*Records to use*.
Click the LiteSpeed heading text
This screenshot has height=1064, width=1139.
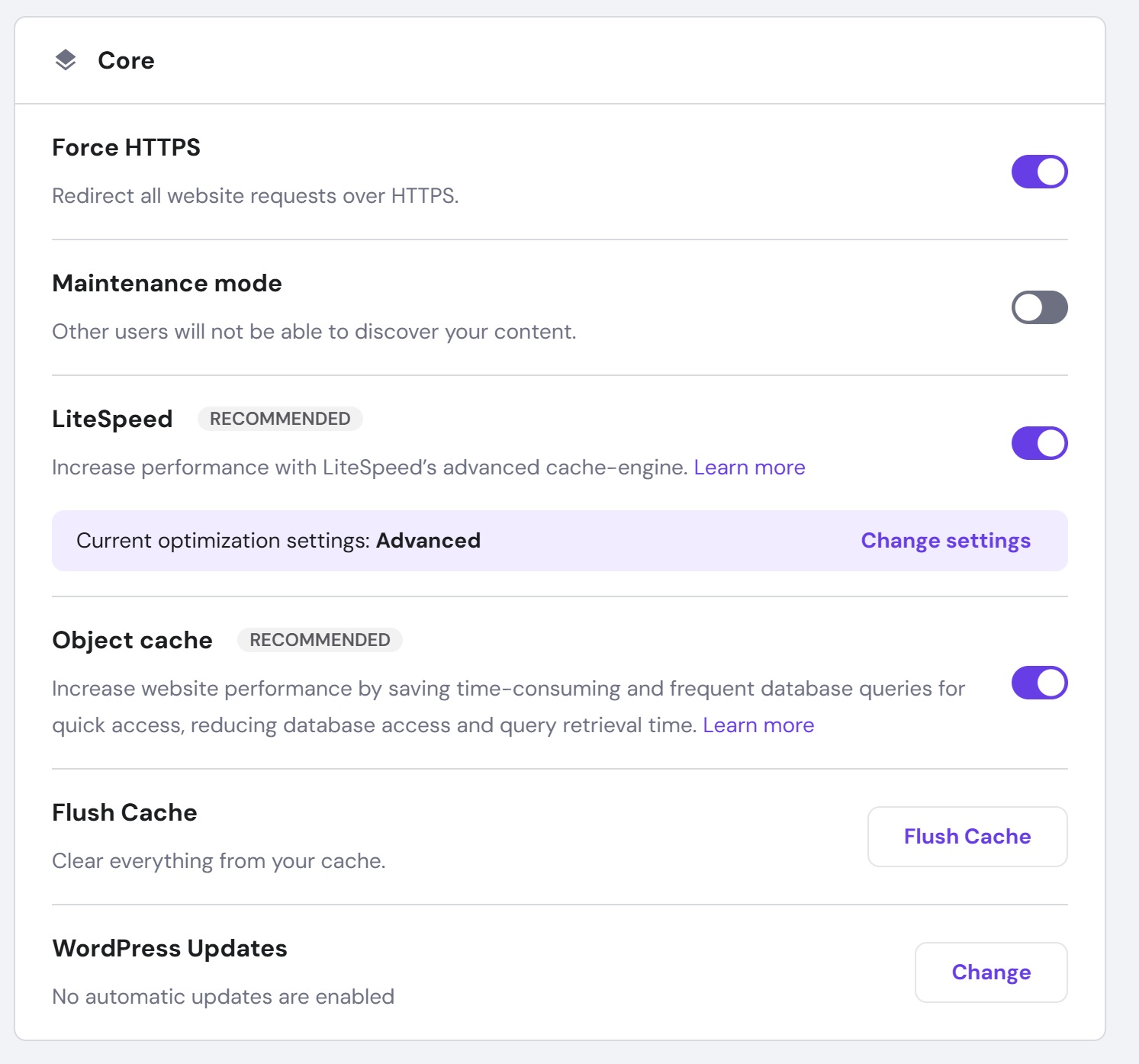112,419
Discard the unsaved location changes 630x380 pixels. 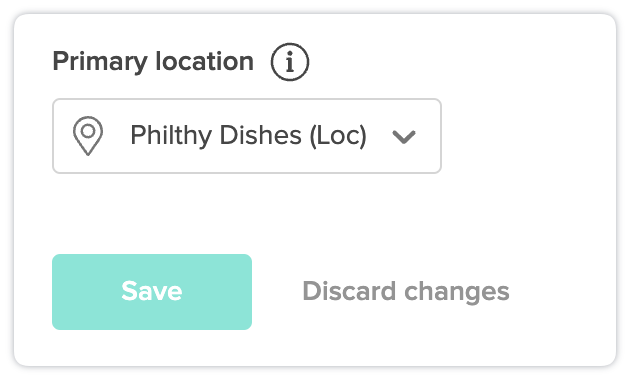pyautogui.click(x=406, y=292)
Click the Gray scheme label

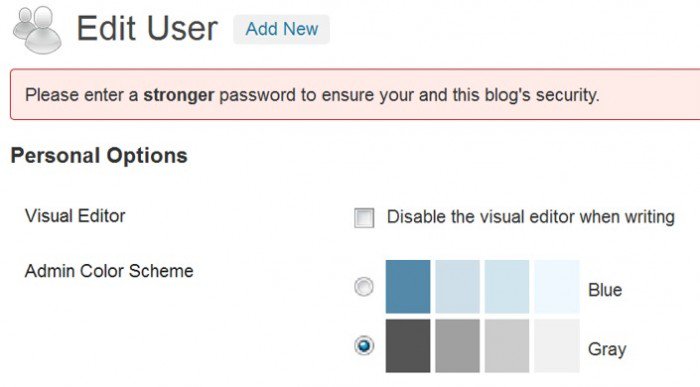[x=607, y=349]
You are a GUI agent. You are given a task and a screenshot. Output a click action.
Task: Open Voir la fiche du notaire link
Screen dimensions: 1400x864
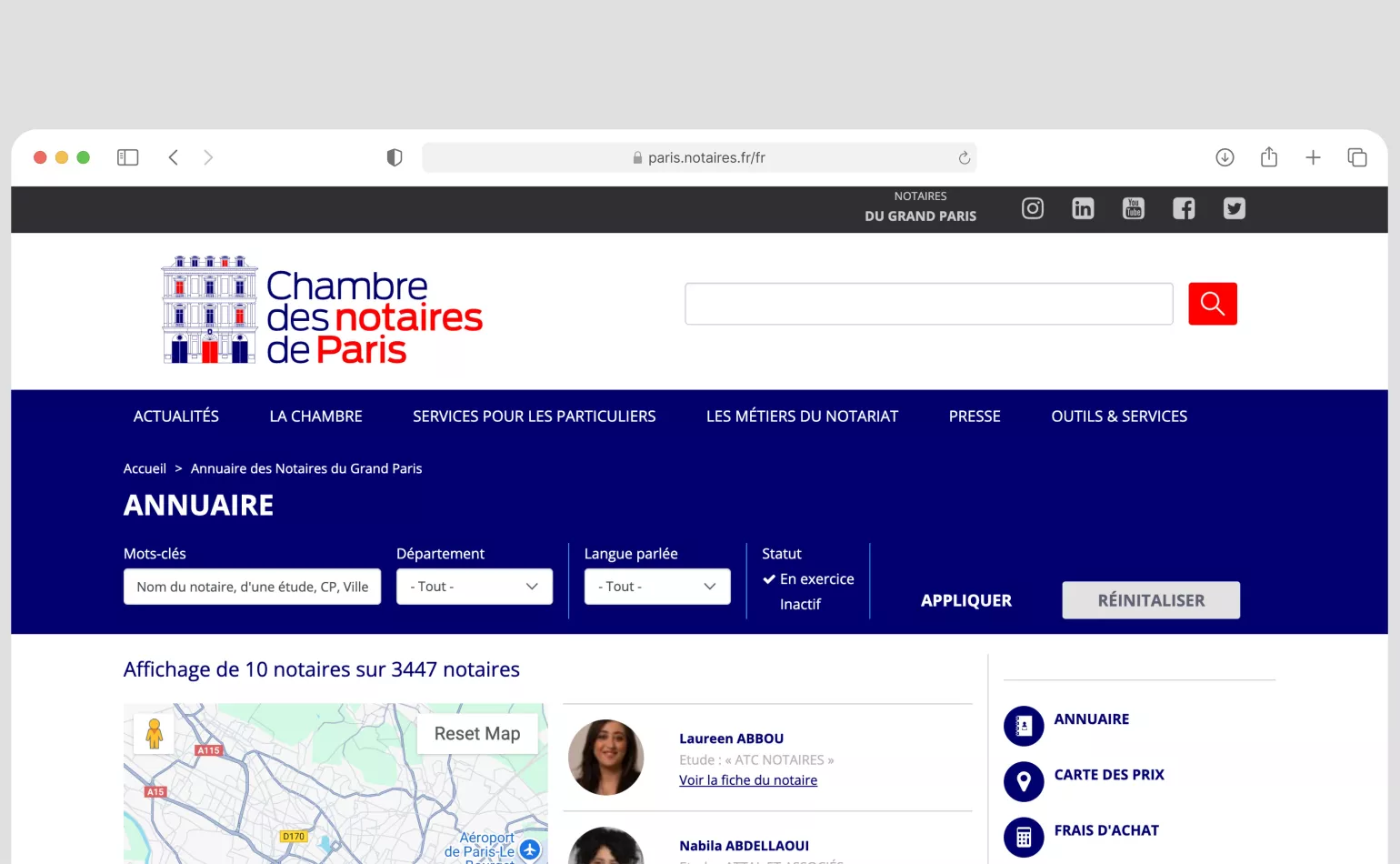pos(747,780)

*What this task involves*.
A word-for-word copy of the lines from the one containing "Click the Gray scheme label" through the last line of the records is what is wanted, without pictures and without any other line.

*Answer box*.
Click the Gray scheme label

[x=607, y=349]
You are a GUI agent. You are given a task and a screenshot. Output a click action.
Task: Open Voir la fiche du notaire link
Screen dimensions: 1400x864
pos(747,780)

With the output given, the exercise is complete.